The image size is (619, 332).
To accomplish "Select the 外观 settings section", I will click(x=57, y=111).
· · · ·
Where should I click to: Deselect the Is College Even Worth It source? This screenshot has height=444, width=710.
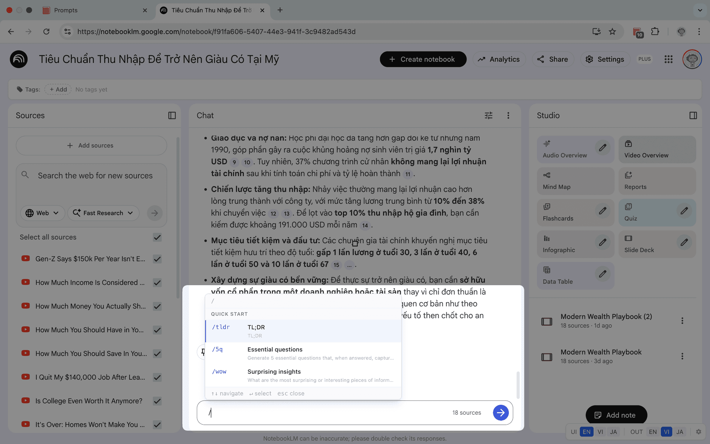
· · · ·
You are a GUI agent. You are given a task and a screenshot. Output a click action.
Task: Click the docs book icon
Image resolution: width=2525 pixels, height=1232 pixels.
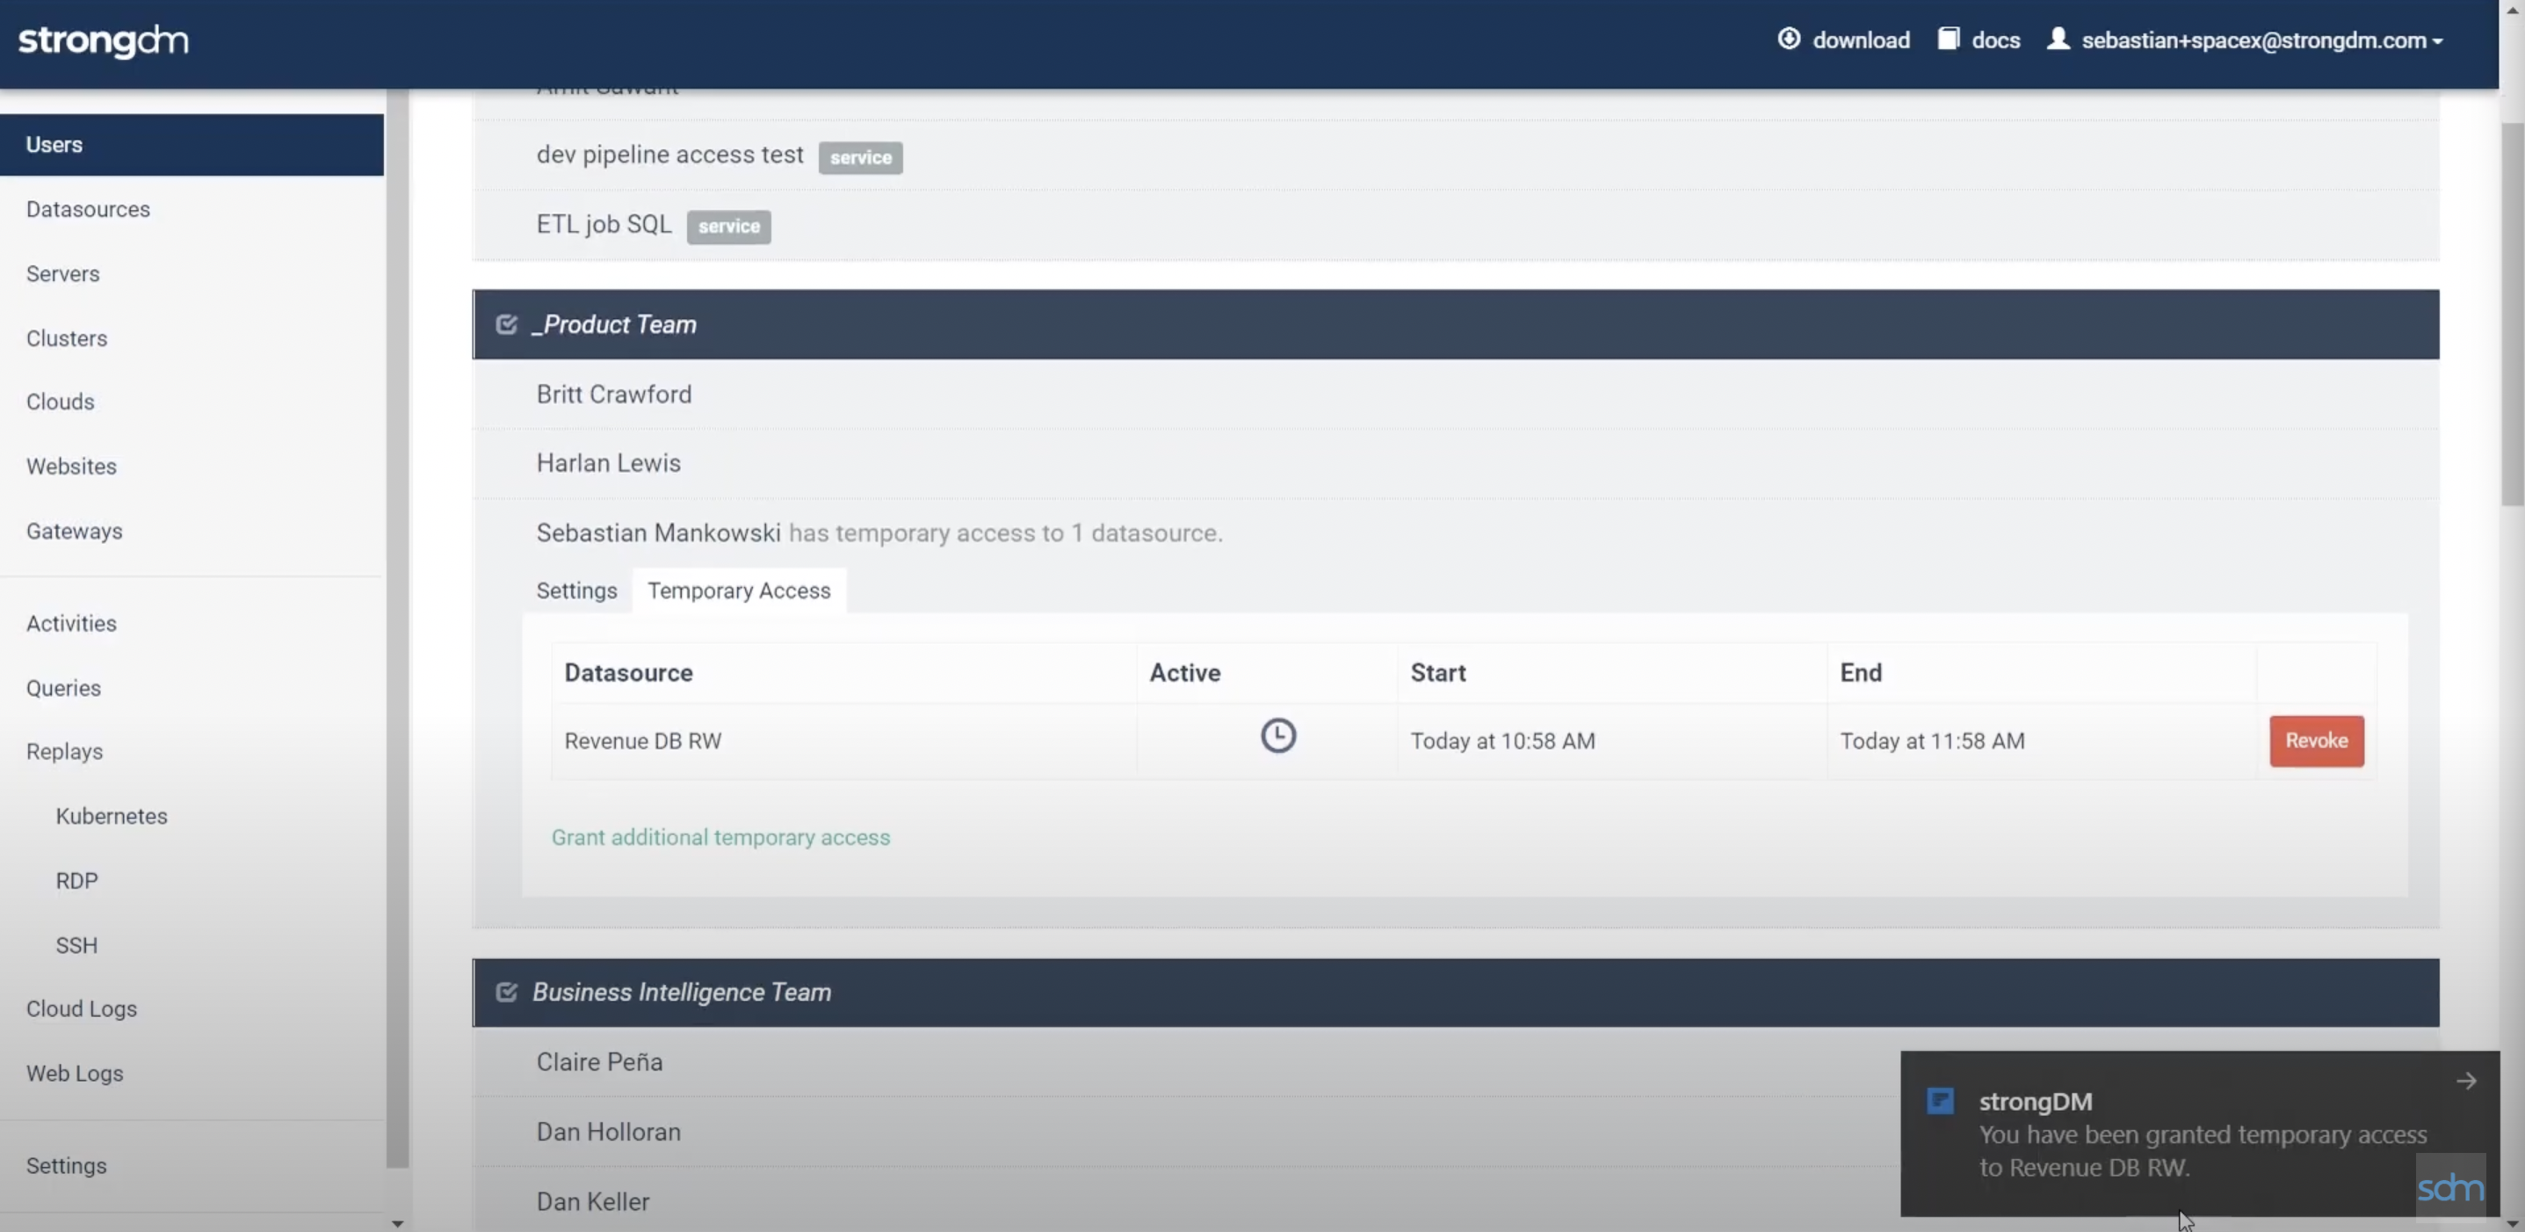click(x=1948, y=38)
· · · ·
» **Try it**
Scan the entries above for the string "screenshot" and copy each line that contains it.

» **Written reply**
Where should I click to: Deselect the Is College Even Worth It source? This screenshot has height=444, width=710.
You are a GUI agent. You are given a task and a screenshot. Output a click action.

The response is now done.